Deterrence and Prevention

Why a war against Saddam is crucial to the future of deterrence.

Feb 3, 2003, Vol. 8, No. 20 • By TOD LINDBERG
Widget tooltip
Single Page Print Larger Text Smaller Text Alerts

THE QUESTION of what to do about Iraq--and moving down the track, what to do about North Korea--typically gets described as a choice between deterrence and preemption (or perhaps better, "prevention"). If Saddam Hussein can be contained and deterred from using weapons of mass destruction, as some contend, then there is no need to go to war against him. If, on the other hand, we cannot be confident that he can be deterred, then preventive action is necessary. Reaching the latter conclusion is generally considered a doctrinal leap--a declaration of no confidence in the theory and practice of deterrence.

This idea of a radical break with past practice and past theory is embraced by both sides--by the advocates of deterrence and by the partisans of prevention. In the case of the former, the movement from deterrence to prevention represents a rejection of time-tested means of dealing with adversaries in favor of the always risky course of waging aggressive war--and losing in the bargain the justification of necessity, thus imperiling the moral legitimacy of our cause. For the advocates of prevention, it's good riddance to deterrence. Now that an alternative is available, who needs a doctrine that keeps the peace only at a level of utmost precariousness?

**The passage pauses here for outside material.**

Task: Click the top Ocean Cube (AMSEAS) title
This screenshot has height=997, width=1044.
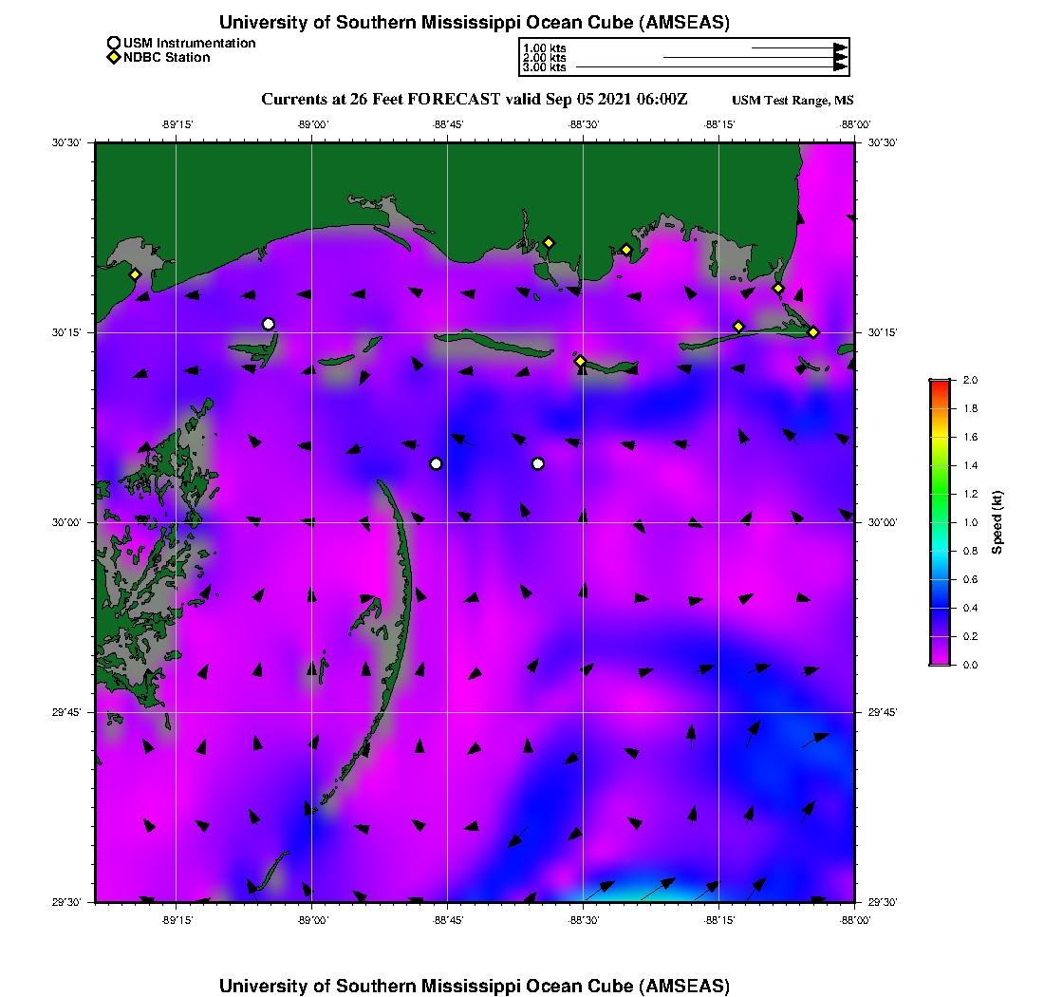Action: [x=474, y=23]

In practice, of course, U.S. policy has long been a blend of both deterrence and prevention. As Max Boot has noted, the United States has often chosen to act preemptively or preventively. At the same time, we have also fielded forces meant to deter parties from taking action we would find inimical, in many cases with apparent success. Of course, the contrast between messy reality and tidy theory is no refutation of a theory; it may simply represent a failure to apply the theory as systematically as it might have been. In the case of deterrence and prevention, however, I would suggest that the mess runs deep, and the theory is not tidy at all.

When people talk about deterrence, they usually assume that the unacceptable conduct to be deterred is both clear and consistent over time. In many cases, this may be true, the case of a nuclear first strike between rival superpowers being clearest of all. But it is not always true, and it is certainly not true in the case of Iraq.

Until and during the first Gulf War, the objective was to deter Iraq from the use of weapons of mass destruction against coalition forces or Israel. At the time of the cease-fire agreement, however, something important changed, and the change was little appreciated at the time. The United States insisted that Iraq disarm, and Iraq agreed. It is clear in retrospect that this amounted to a major shift in the U.S. view of deterrence, as least as applied to Iraq. The United States was seeking to deter not only Iraq's use of weapons of mass destruction but also its acquisition and possession of such weapons.

Iraq, it quickly became clear, was disinclined to abide by the new terms. The question, then, was what the United States (here, as leader of a coalition) would do to enforce them. How serious was Washington? Serious enough to insist on sanctions against Iraq until it fully complied with the terms of United Nations resolutions demanding disarmament. But this failed to impress Iraq overmuch. Serious enough to sever Saddam Hussein's sovereignty over parts of the country, the northern and southern no-fly zones, by maintaining a steady military presence. But again, evidently not impressive enough to persuade Saddam to disarm. Serious enough, in the wake of September 11, to begin assembling allies for military action to change the regime in Iraq and to return to the United Nations to seek what became Security Council Resolution 1441, declaring Saddam in "material breach" of his obligations and offering him a "final opportunity" to comply--which he remains unwilling to do. Serious enough, finally, to amass a huge force in the region with the evident intention of putting it to use.

All of this activity has aimed to persuade and if necessary coerce Iraq to accept a new standard of conduct (though now more than a decade old) and to deter Iraq from breaching it in the future. If at any point Iraq had relented and disarmed (or relents now and disarms), then the terms of deterrence would have been reestablished and that would have been the end of the matter.

But if the showdown comes to blows, in what will be called a preventive action on the part of the United States, it will be preventive in two senses: both in the immediate sense of thwarting Saddam Hussein, but also as an advertisement more generally of what is acceptable action by other parties.